Japanese manga artist

Daisuke Igarashi (五十嵐 大介, Igarashi Daisuke) is a Japanese manga artist. Active since the 1990s, he is known for his detailed depictions of nature in combination with spiritual or surreal themes. Manga series like Witches and Children of the Sea have been critically acclaimed and translated into several languages.

== Life and career ==
Igarashi was born in Saitama in the suburbs of Tokyo. As a child, he would often spend time in a grove of Tsuki-jō in Saitama, consisting of trees that were several hundreds of years old. He started drawing, because he wanted to depict the beauty of these trees. He graduated from Tama Art University, where he studied oil painting from 1989 on. He was classmates with fellow manga artist Hiroaki Samura, but the two of them only properly met later while working for the same manga magazine.
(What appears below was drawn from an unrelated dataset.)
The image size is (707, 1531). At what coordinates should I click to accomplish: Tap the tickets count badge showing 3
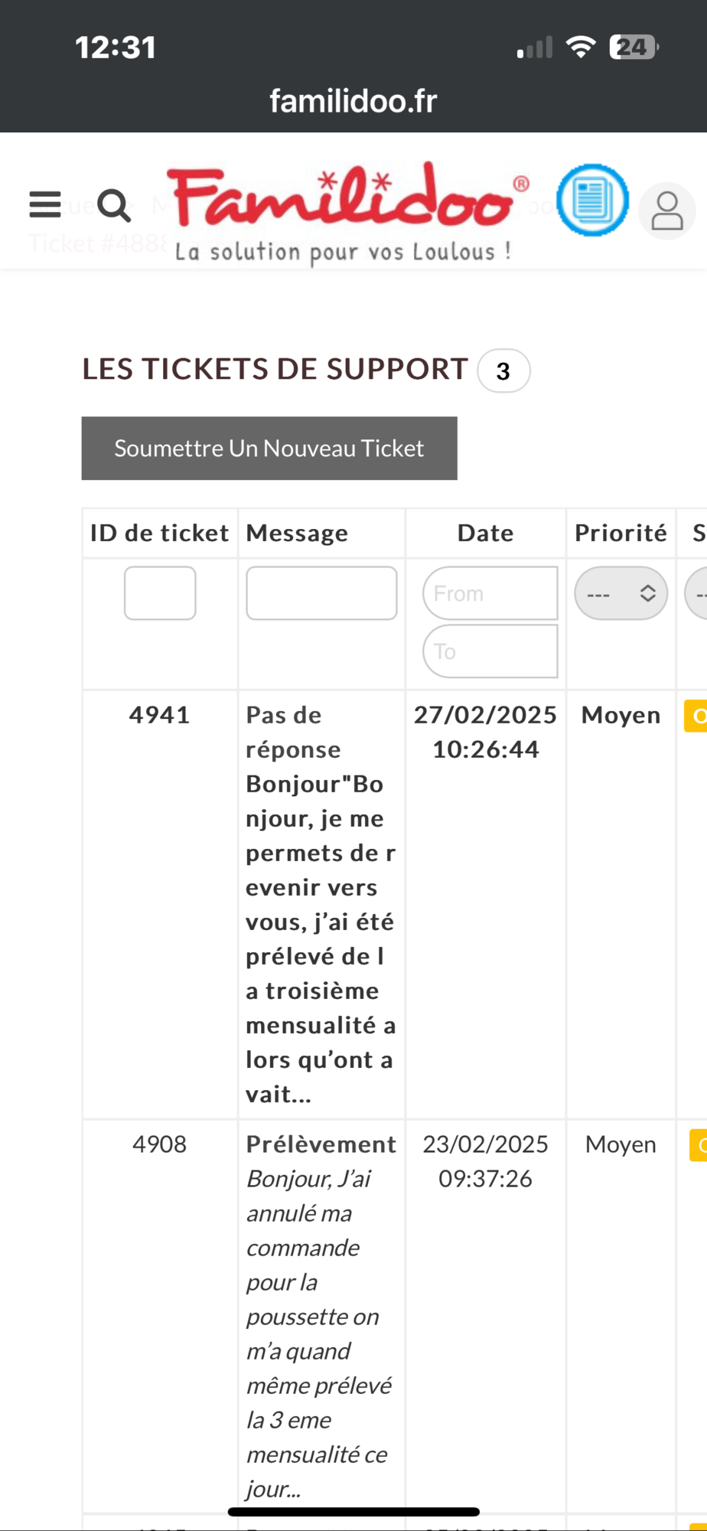coord(503,371)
After graduating, he travelled through Japan and sketched landscapes that he saw.

In 1993, Igarashi won the newcomer award Afternoon Shiki Shō ("Afternoon Seasons Prize") of the manga magazine Monthly Afternoon with the short story "Ohayashi ga kikoeru hi" ("A Day Festival Music Is Heard") and its publication in the February 1994 issue was his debut as a professional manga artist. The short story is set in Tsuki-jō shrine. He had previously submitted the manga to the shōjo manga magazine LaLa, but the magazine's editors rejected it due to its lack of romance in the story and advised Igarashi to submit it to a seinen manga magazine. "Ohayashi ga kikoeru hi" became the first chapter of the series Hanashippanashi, consisting of different short stories. He focused on a series consisting of short stories in order to still experiment with styles and themes in the beginning of his career. Hanashippanashi was serialized in Monthly Afternoon until 1996. In the following six years he only published some short stories, which were collected in the book Sora Tobi Tamashii in 2002.
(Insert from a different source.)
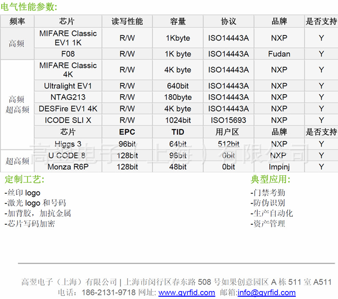
Task: Select the 电气性能参数 heading
Action: 28,7
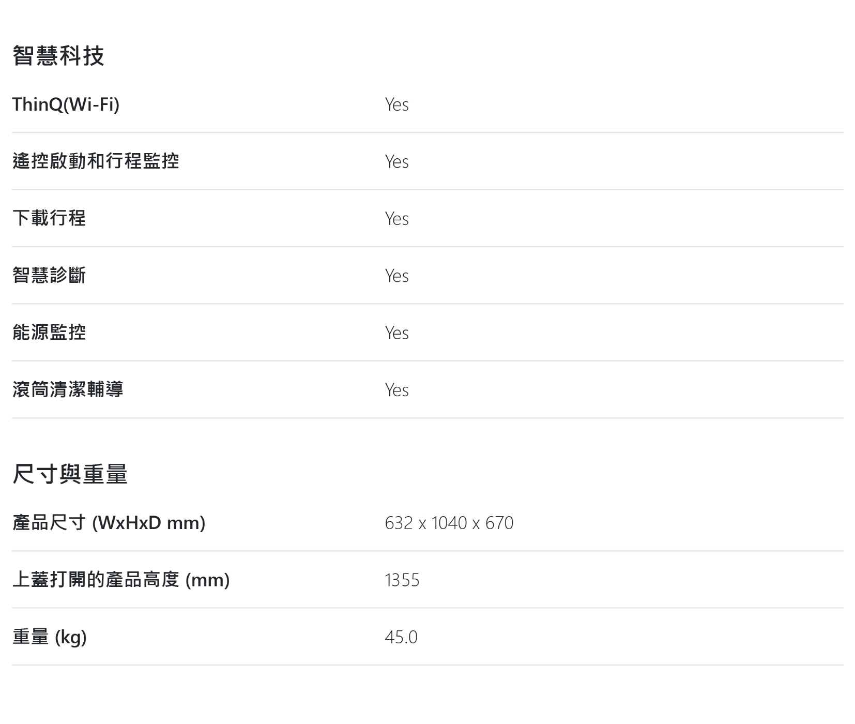Click the 632 x 1040 x 670 dimensions value
Screen dimensions: 855x724
pos(449,523)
He gained wider recognition in 2002. He made a name for himself with the series Little Forest, which he published in Monthly Afternoon from 2002 until 2005 and which was based on his own experiences of living an autark life. Igarashi lived for three years in the countryside of Iwate Prefecture, where he was working in rice fields, and his editors approached him about making a manga series about his life. The series was adapted into two live-action films in Japan 2014 and 2015 and into another live-action film in South Korea in 2018.
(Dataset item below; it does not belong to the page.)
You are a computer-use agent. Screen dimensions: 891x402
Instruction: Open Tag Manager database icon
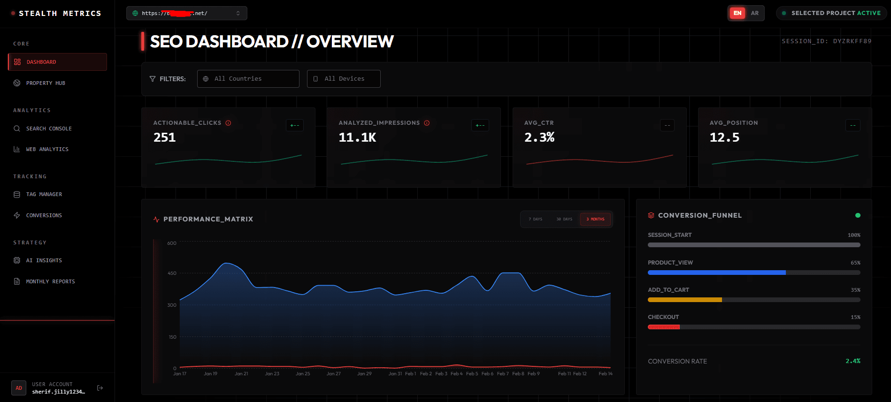[17, 194]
In 2003 he started working for other publishers than Kodansha. In Shogakukan's then new manga magazine Monthly Ikki, he published the series Witches until 2004. From 2006 until 2011 he drew Children of the Sea for the same magazine. Both works received awards and Children of the Sea was adapted into an anime film in 2019 by Studio 4°C. Under Shogakukan's Ikki Comics imprint, he published the two-volume series Saru in 2010 as a collaboration with novelist Kōtarō Isaka, who published the novel SOS no Saru at the same time, with the novel and the manga referencing each other.

He also drew smaller work for publishers other than Kodansha and Shogakukan. In 2005, French comic artist Frédéric Boilet invited him to create a short story about Iwate Prefecture and the cover illustration for the French-Japanese anthology Japan: As Viewed by 17 Creators. Igarashi has also published short stories in the alternative manga magazine Manga Erotics F, the lifestyle magazine Brutus and Shueisha's manga magazine Jump X.

He returned to working for Kodansha in 2015, publishing the series Designs in Monthly Afternoon until 2019. Since 2022, he works on Kamakura Bake Neko Club, which is his first work serialized in a female-oriented manga magazine, the josei manga magazine Be Love.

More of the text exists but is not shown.